Specifically, the annotation model is a depth model, which may be a classifier, which may be a neural network model, a decision tree model, or the like.

And respectively training a depth model through each sub-training set, and finally training the K sub-training sets to obtain K labeling models which are used for labeling the data in the data set to be labeled.

In step S214, the number of iterations i =0 is set.

Specifically, a variable i is set, the variable i is used for representing the iteration number of the first stage, the initial value of the iteration number is 0, and the value of i is increased by one every iteration.
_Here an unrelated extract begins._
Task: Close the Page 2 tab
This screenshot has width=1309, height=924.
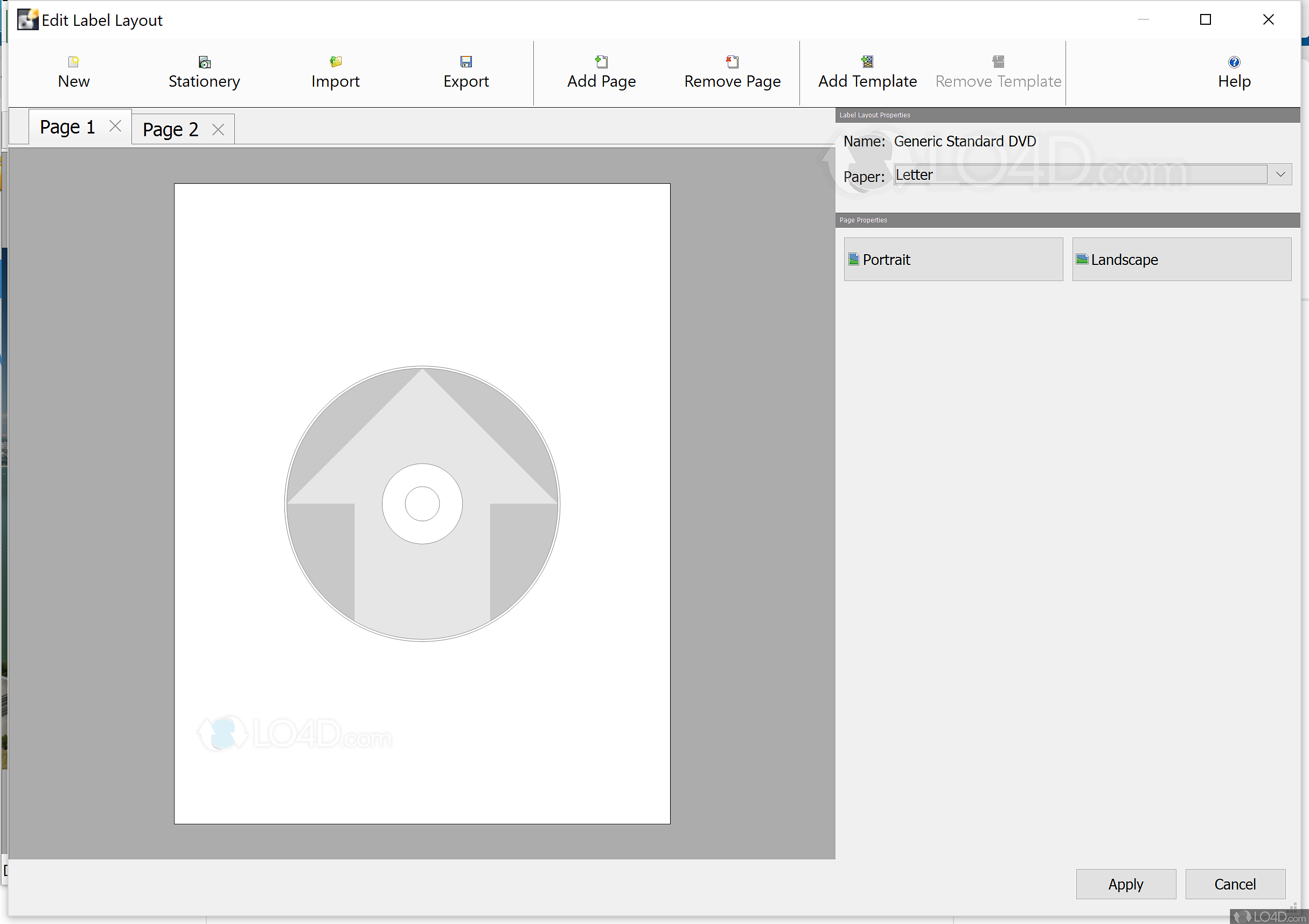Action: click(x=218, y=130)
In step S215, it is determined whether I < I is satisfied.

If I < I, it means that the number of iterations has not reached the first preset threshold, each iteration means that the data labeling method is repeatedly executed once, and if the number of executions has not reached the first preset threshold, the process proceeds to step S217; if I > = I, meaning that the number of iterations has reached the first preset threshold, at which point the iteration terminates and proceeds to step S216.
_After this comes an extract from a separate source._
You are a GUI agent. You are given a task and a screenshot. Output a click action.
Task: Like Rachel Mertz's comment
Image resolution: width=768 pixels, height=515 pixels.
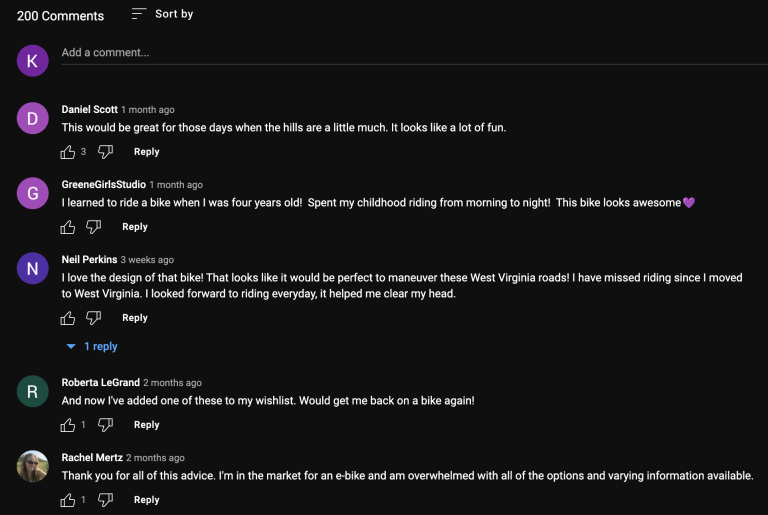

Step S216, manually calibrating S0 to obtain Sr and Se.

Specifically, S0 represents a sample set of K tags that are consistent and of high confidence. Where confidence indicates how correct the tag is. The degree of accuracy can be represented by the classification score of the label. The more accurate the classification, the higher the classification score.

In this embodiment, the confidence of a certain label may be determined by a probability value of the sample belonging to the label, which is output by the labeling model. Of course, in some other embodiments, the confidence level may also be expressed by other ways, which are not limited herein.
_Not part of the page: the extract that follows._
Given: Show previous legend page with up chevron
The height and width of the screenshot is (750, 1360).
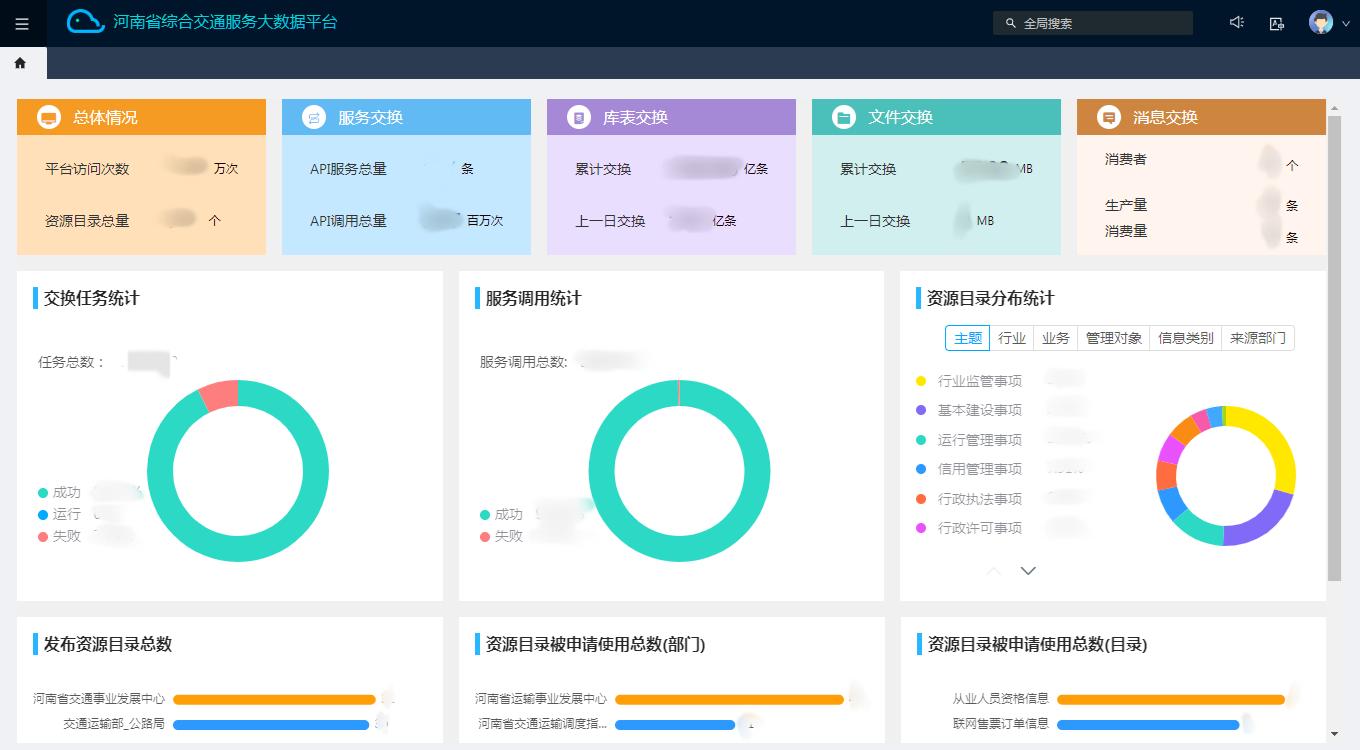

In this embodiment, the high confidence level indicates that the confidence level of the tag is higher than a standard confidence level threshold; the standard confidence threshold may be determined based on the confidence of the labels corresponding to all samples in the preset verification set, where the labels correspond to the samples in the verification set by statistics according to the distribution of the preset verification set (the set of samples used for verifying the labeled model).

Sr represents the first sample set, i.e. the correct sample set is labeled in S0; se denotes the second sample set, i.e., the sample set labeled with errors in S0.

And if the iteration number of the first stage reaches a first preset threshold, manually checking each sample in S0 obtained after the iteration is finished, determining whether the label of the sample is correctly labeled, adding the sample with the correct label into the first sample set Sr, and adding the sample with the wrong label into the second sample set Se.

In step S217, the sample S belongs to E.

Specifically, if the iteration number has not reached the first preset threshold, the samples in the unlabeled data set E need to be labeled continuously, and the sample S in the unlabeled data set E is selected for subsequent labeling.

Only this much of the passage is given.